Staff Photo: Erin Evans
 Richard Hall works with students from the Social Circle Theater Well Diggers performance troupe on a dance routine. 

Staff Photo: Erin Evans Richard Hall works with students from the Social Circle Theater Well Diggers performance troupe on a dance routine. 

CONYERS — Lots of hard work and manhours invested at the Social Circle Theater paid off for local resident Richard Hall, yielding him an all-expenses paid trip to the Big Apple this weekend.

Adjudicators at the Junior Theatre Festival, held recently at the Cobb Galleria, chose Hall as an outstanding national educator for his direction of the musical, "Thoroughly Modern Millie Junior." The show featured roughly 25 youth from Social Circle, Conyers and Covington, among other locations, and itself won an outstanding production award at the festival.

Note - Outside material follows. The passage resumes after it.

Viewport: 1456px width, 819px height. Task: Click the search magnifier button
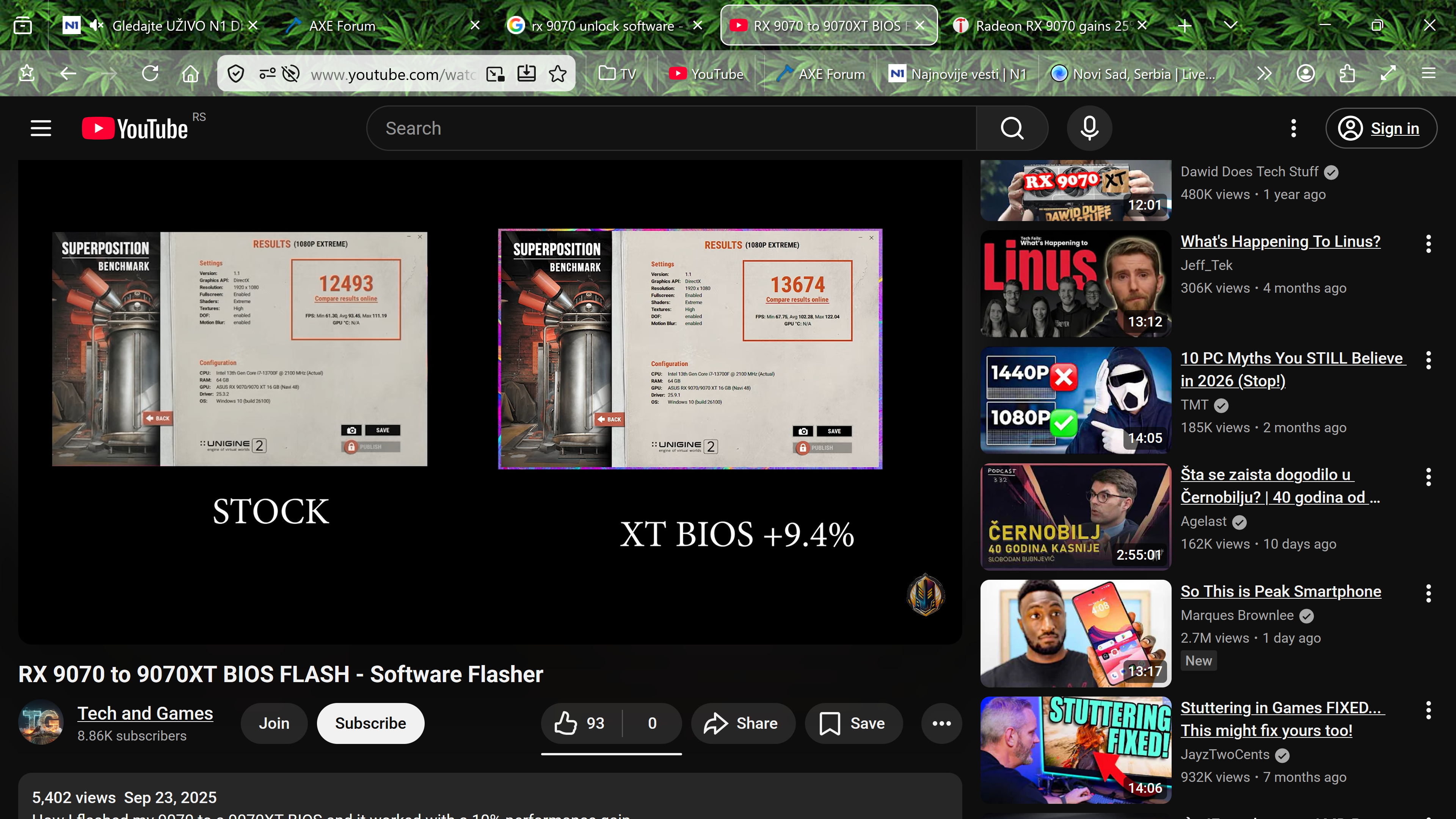[1012, 128]
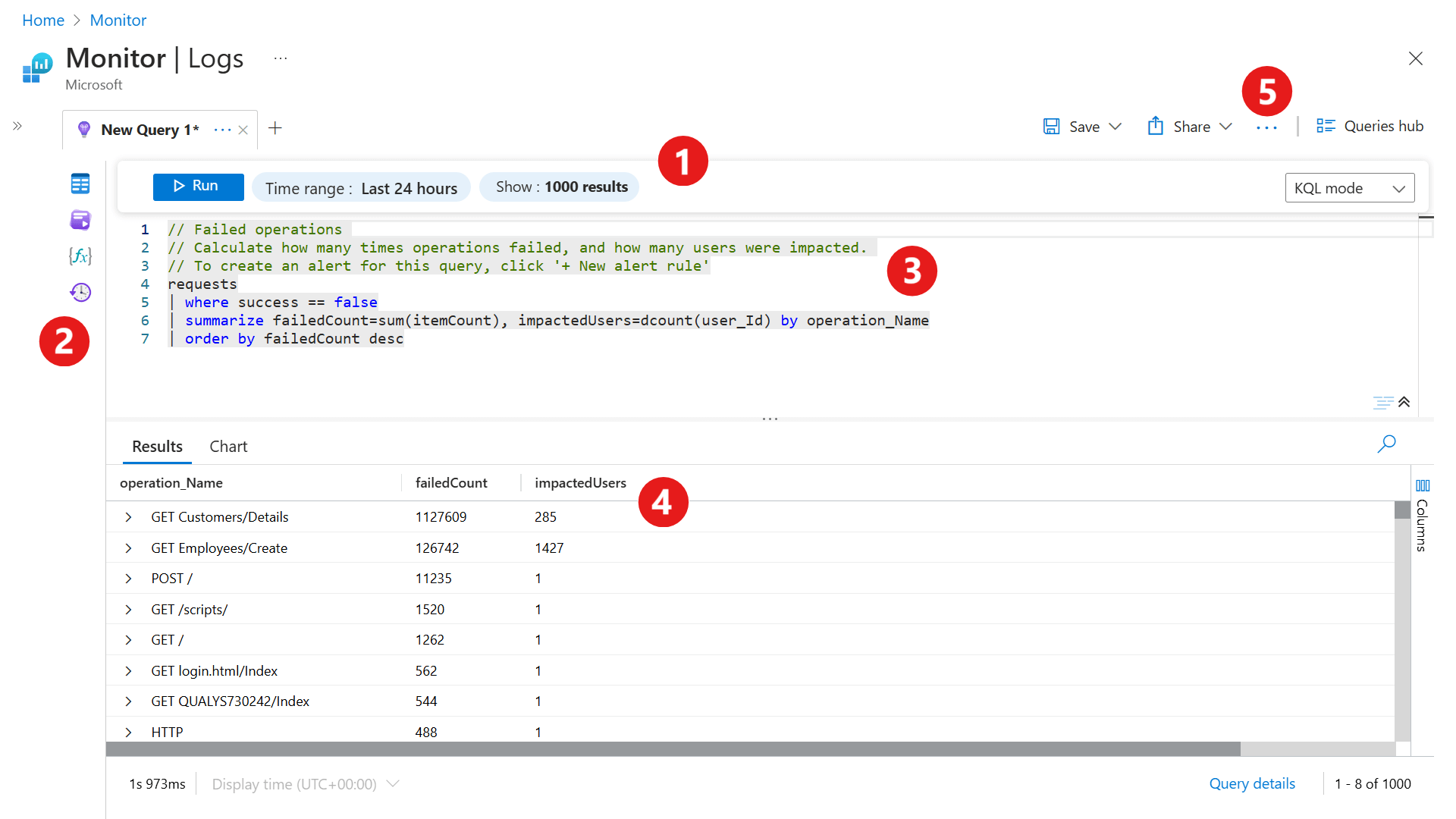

The Junior Theatre Festival chose the Social Circle Well Diggers' performance of "Thoroughly Modern Millie Junior," along with four other theater troupe's shows, for the honor out of 50 productions from across the country.

Music Theatre International, a New York-based company that licenses Junior shows, truncated versions of regular Broadway productions designed for elementary and middle school performers, sponsored the Junior Theater Festival and Hall's excursion.

Hall arrived at the New York Marriott Marquis in Times Square on Friday and returns home today, having spent the weekend participating in master classes from some of Broadway's leading choreographers, directors, producers, actors and designers.

"This is the first time I've ever been to New York. I'm completely stoked. This is huge," said the 25-year-old Hall a few days before his trip.

He looked forward to instruction from special guest Broadway teachers, including Academy Award nominee and Tony and Emmy Award winners Marc Shaiman and Scott Wittman, Tony Award winning director and choreographer Jeff Calhoun, and Broadway star and choreographer Baayork Lee.

"These are hugely popular, wildly talented people that we'll get to work with," Hall said.

Hall has lived in the Newton/Rockdale area since elementary school, attending Memorial Middle School for seventh and eighth grade and Salem High School for ninth and 10th grade. He graduated from Social Circle High School in 2003.

While a student, he participated in Conyers Kids and Class Act, local theater and musical performance groups, where he honed his acting, singing and dancing skills. He credits teachers and mentors, such as Conyers Kids director Joey Fargar and Salem High School educator and former theater director Jerry Smith, with teaching him everything from stage design to effective communication.

"I was like a sponge," Hall said. "They taught me more than I could ever explain."

Hall said the transition into Social Circle High School proved difficult because the school didn't offer a fall or spring musical like Rockdale schools. He talked his teacher into competing in the Georgia High School Association's One Act Play competition and he started a dance team at Social Circle High.

"It lit a fire under me," Hall said. "It's something that had to be done and I felt like I could help."

After a short stint at Athens Technical College, Hall decided to volunteer at the Social Circle Theater and eventually he was hired as a choreographer, marketing associate, assistant director and director, as well as summer camp instructor.

He has hosted a dinner theater fundraiser, performed by youth, and started the Well Diggers, the youth theater troupe which performed "Thoroughly Modern Millie" at the Junior Theatre Festival.

Hall said he appreciates being recognized for his work but that he would participate in theater any way he could.

"If I had to push a broom across the floor for free, I would be happy," Hall said. "Theater means so much to me and the kids that I teach and it breaks my heart that without Social Circle Theater they would have no place to express themselves, to be loud and creative."

Hall said he's considering earning a college degree in a theater-related field, but until then he'll have to carve out a niche for himself using just his passion for the stage.

"When you don't have a degree or education, the only way to do it is to show people that you have a drive and you're good at it, and they take notice," Hall said.